Space Jam es ese tipo de cintas en las que, a manera de foto familiar, todos los personajes de un universo ficcional son convocados para aparecer (Liga de la Justicia, Avengers Infinity War, Los Muppets), por lo cual la ausencia de alguno de ellos es altamente significativa. Algo grave debe estar sucediendo con el zorrillo enamoradizo para no estar presente y sí, en efecto: sobre él, pesan serios señalamientos de acoso sexual.
Muchos usuarios de facebook expresaron su inconformidad por lo que consideraban una intrusión exagerada de la mal llamada “generación de cristal” y de los colectivos feministas, que buscan “cualquier pretexto para hacerse los ofendidos”.
Ni generación de cristal ni feministas
Quien desató el pandemonium que cobró la cabeza de Pepe Le Pew en la cinta de próximo lanzamiento fue Charles McRay Blow, un periodista afroamericano de 50 años, columnista de opinión para The New York Times. Blow acusa al zorrillo afrancesado de “sumarse a la cultura de la violación”, dicho que sustenta con la descripción de sus actitudes: “Agarra / besa a una chica / extraña, repetidamente, sin consentimiento y en contra de su voluntad […] Esto dice a los niños que “no", realmente no significa “no”, que es parte del “juego".
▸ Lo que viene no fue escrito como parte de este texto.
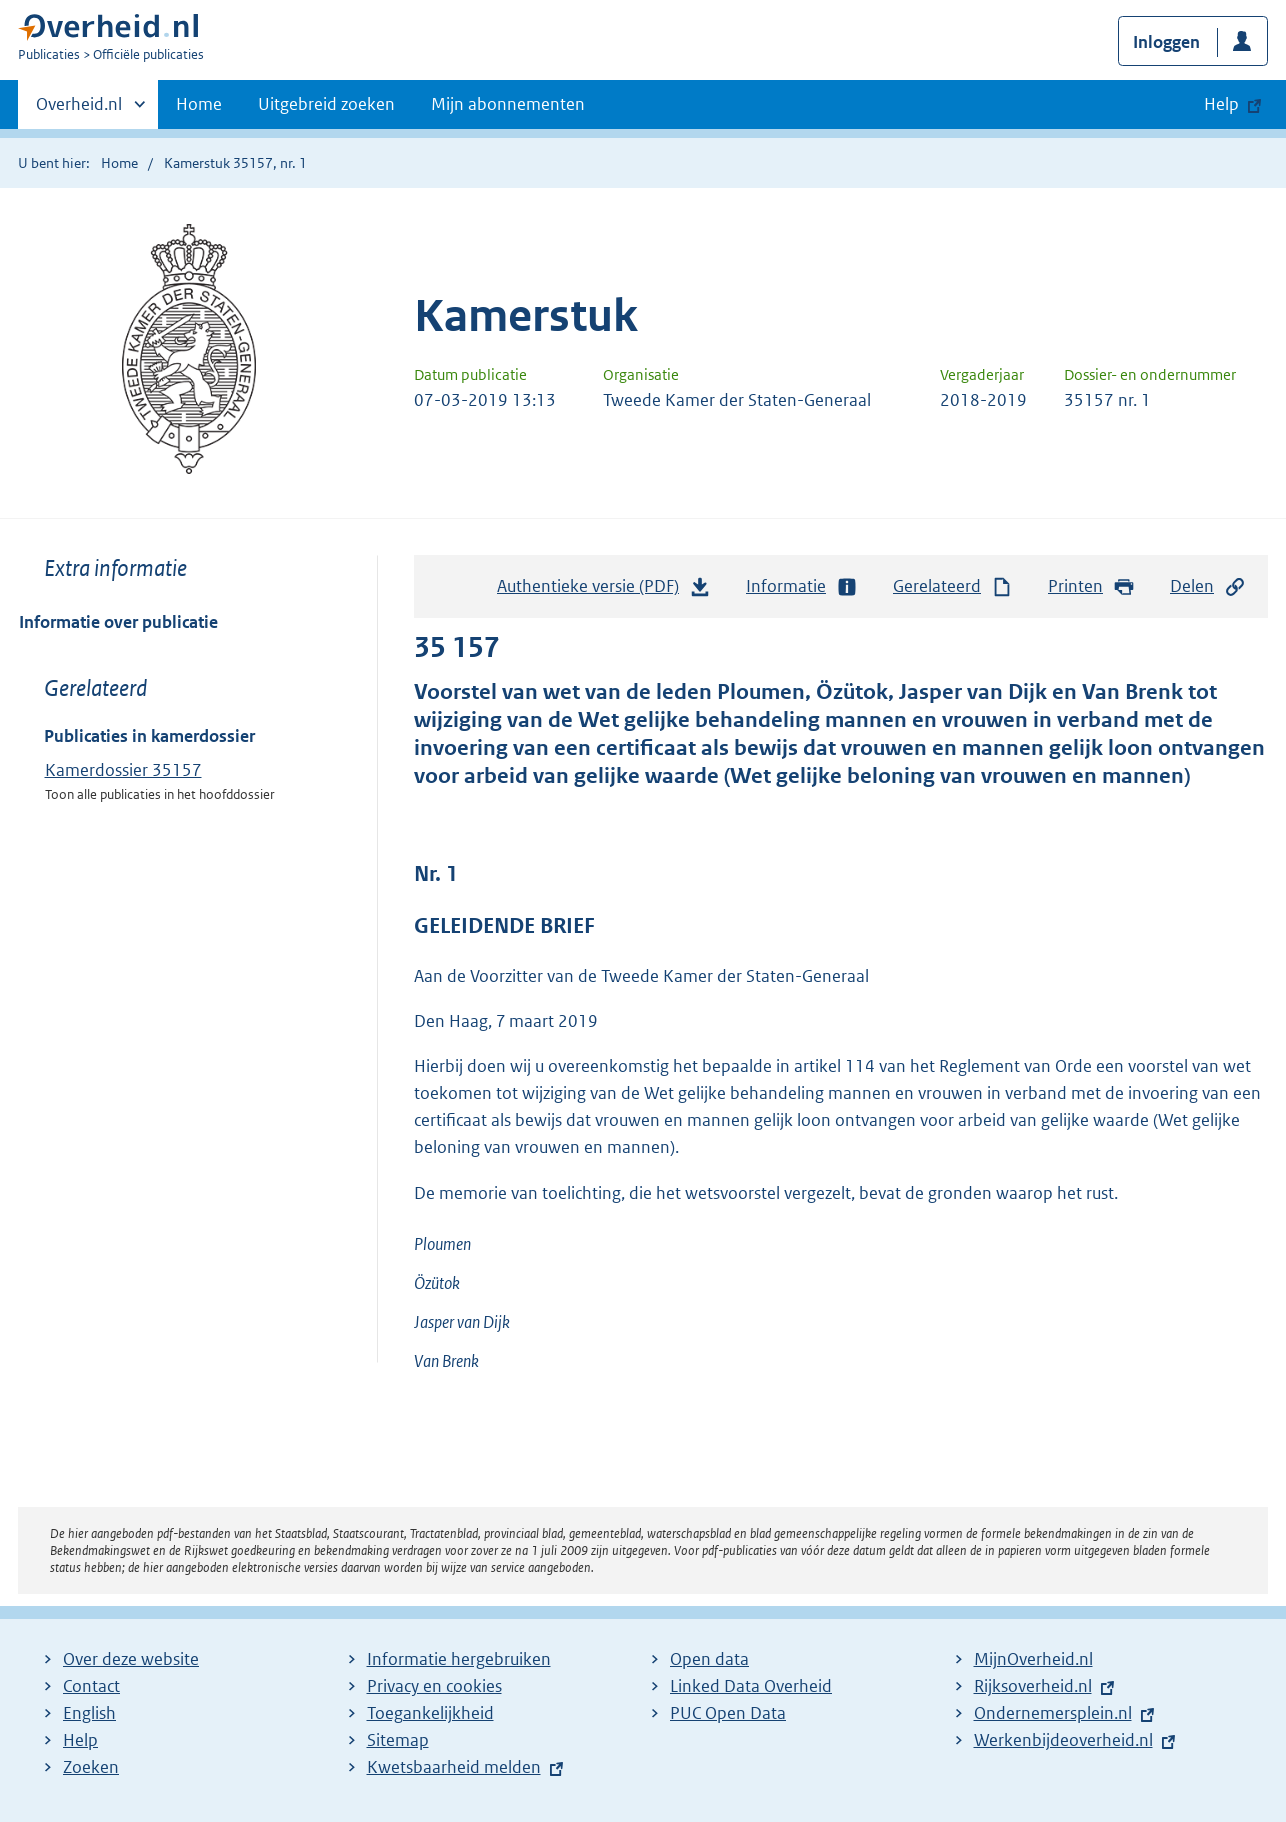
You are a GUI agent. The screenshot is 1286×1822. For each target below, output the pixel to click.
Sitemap (398, 1740)
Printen (1091, 586)
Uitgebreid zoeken (326, 104)
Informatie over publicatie (118, 622)
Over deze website (131, 1659)
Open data (709, 1659)
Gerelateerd (953, 586)
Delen (1208, 586)
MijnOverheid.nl (1033, 1659)
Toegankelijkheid (430, 1713)
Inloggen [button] (1166, 42)
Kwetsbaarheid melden (454, 1767)
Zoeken (91, 1767)
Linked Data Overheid (751, 1686)
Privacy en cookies (434, 1686)
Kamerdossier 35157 (123, 770)
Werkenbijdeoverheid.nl (1063, 1740)
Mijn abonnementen (508, 104)
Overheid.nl (79, 110)
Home (199, 104)
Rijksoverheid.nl (1033, 1686)
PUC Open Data (728, 1713)
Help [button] (1221, 104)
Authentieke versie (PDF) (604, 591)
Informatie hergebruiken (459, 1659)
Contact (91, 1686)
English (89, 1713)
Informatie (802, 586)
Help (80, 1740)
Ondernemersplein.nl (1053, 1713)
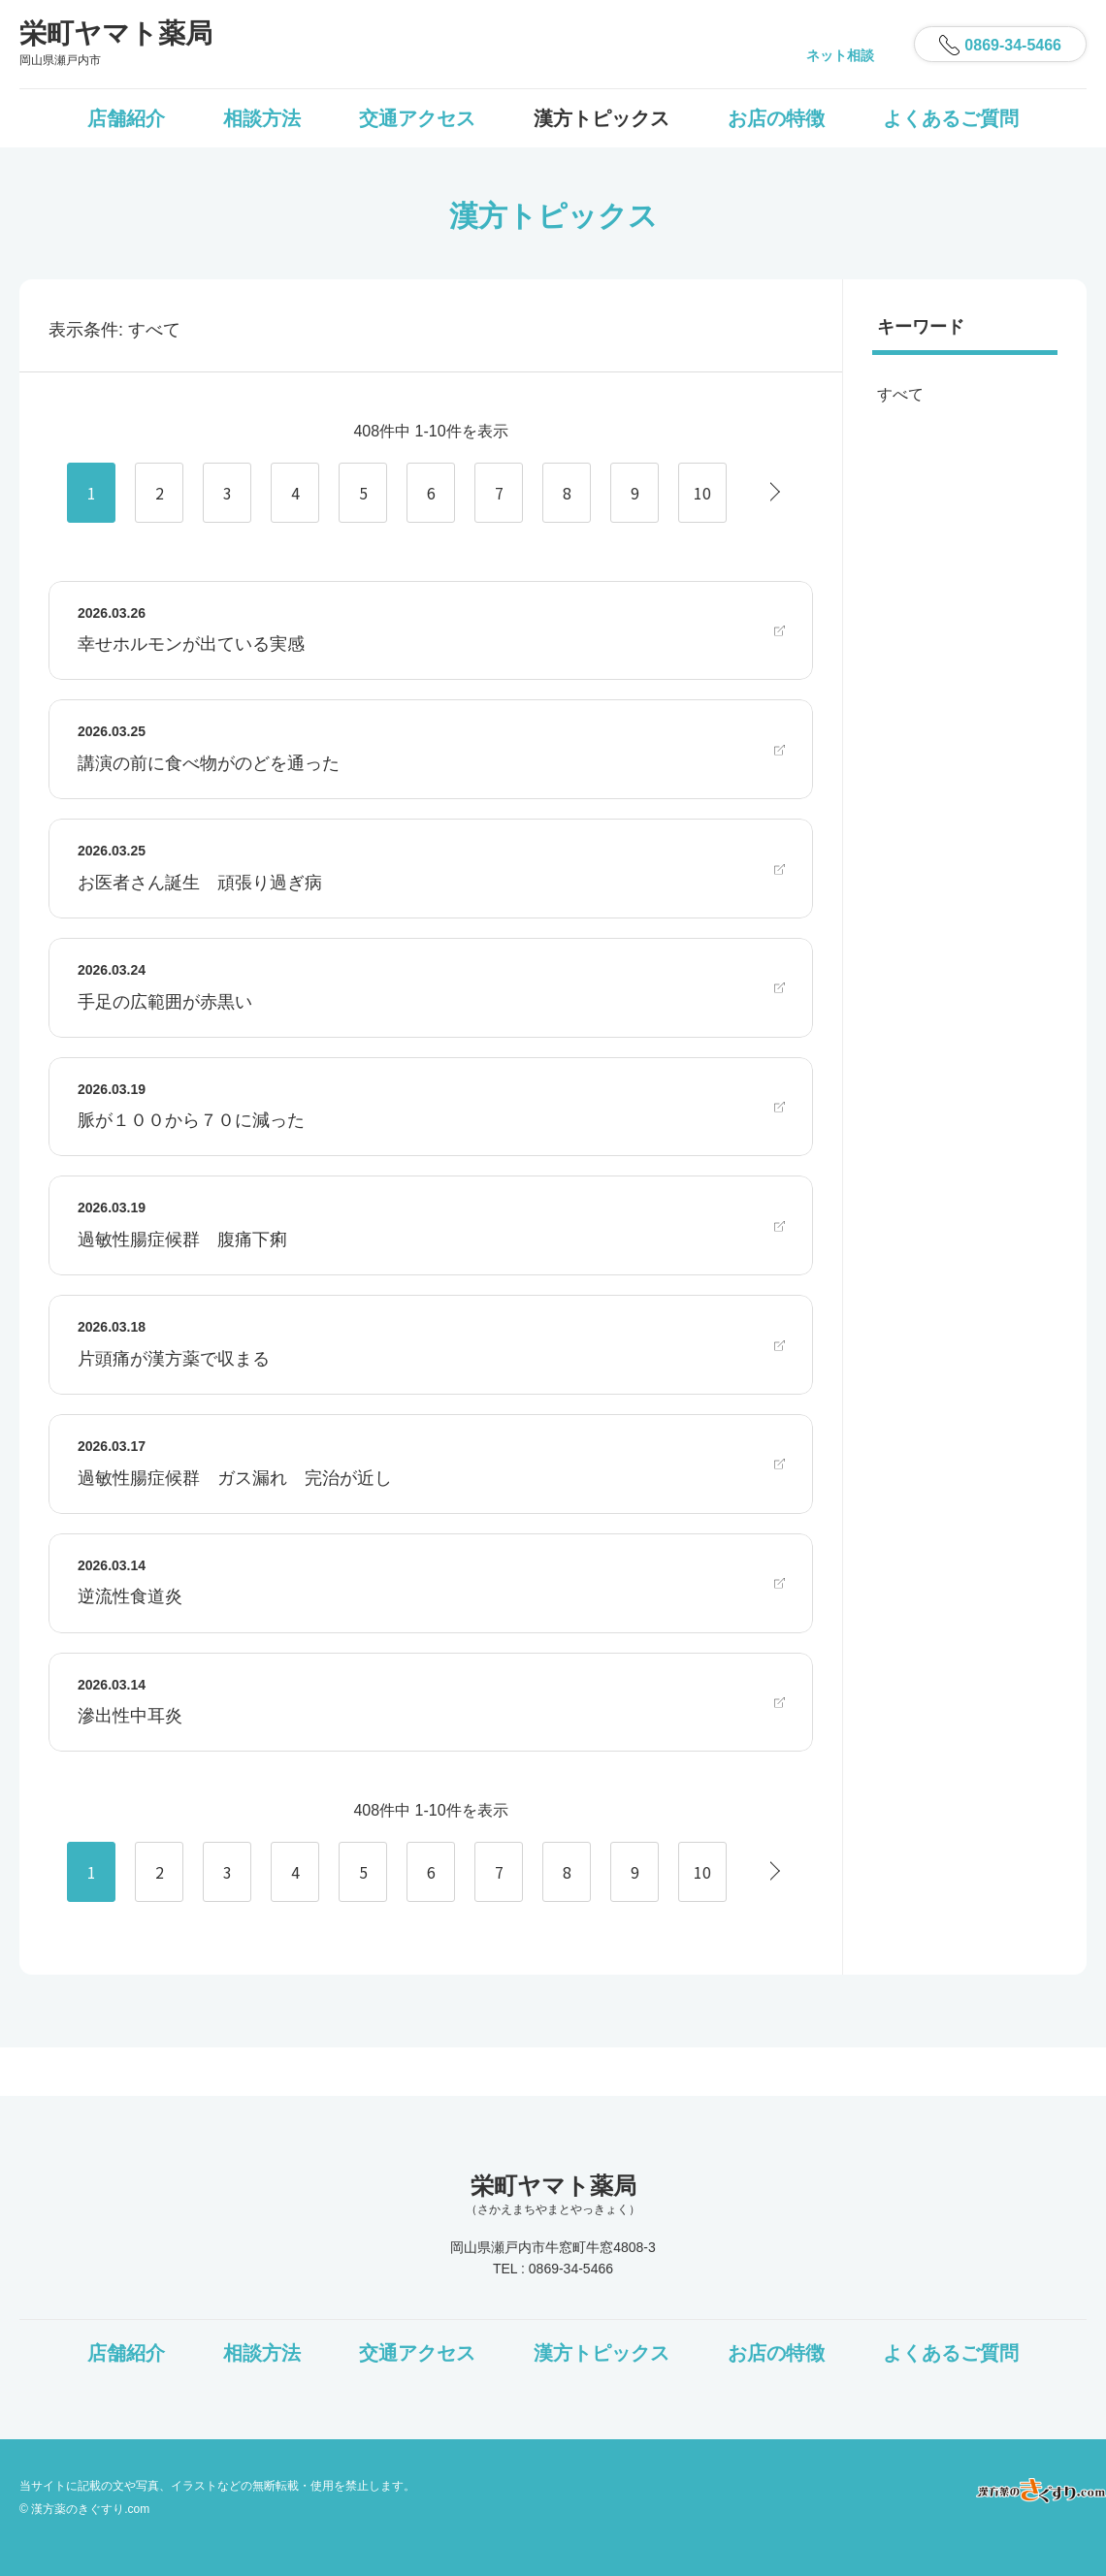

Pepe Le Pew, un personaje de comedia
Ahora tomemos un caso de comedia clásico. ¿Por qué reímos con Harpagón (El Avaro de Moliere)? Reímos al ver su miseria espiritual, y cómo se entrega a su vicio (la avaricia) en detrimento incluso de su bienestar, y el de su familia, lo cual jamás se celebra como digno de imitación, sino lo contrario.
En la comedia se expone el ridículo de la naturaleza humana. Este estriba en que la forma en que el personaje se mira a sí mismo no corresponde con la realidad. Pepe Le Pew cree ser la encarnación viva del amor y por lo tanto, no concibe que puede ser rechazado; por su parte, la gatita huye de él y de su insufrible olor. En la exposición de este ridículo, radica la razón de ser del personaje y su éxito.
Cuando la comedia muera bajo la bota de la censura, ¿quién nos mostrará ese espejo para mirar lo ridículo y criticable que es el mismo acoso? No lo harán por cierto ni “El Señor de los Cielos”, ni Bad Bunny, ni nuestros reyes gruperos que muy en serio presentan un discurso donde promueven la cosificación y las relaciones asimétricas entre hombres y mujeres. Expresiones por cierto que se encuentran al alcance de cualquier niño.
Linda Jones, hija del creador del personaje, dijo al conocer la noticia de su exclusión: “Estoy totalmente en desacuerdo con la idea de que el suave zorrillo contribuya a la cultura de la violación. No creo que nadie que haya visto a Pepe Le Pew se haya inspirado en él para salir a violar o acosar a la gente”.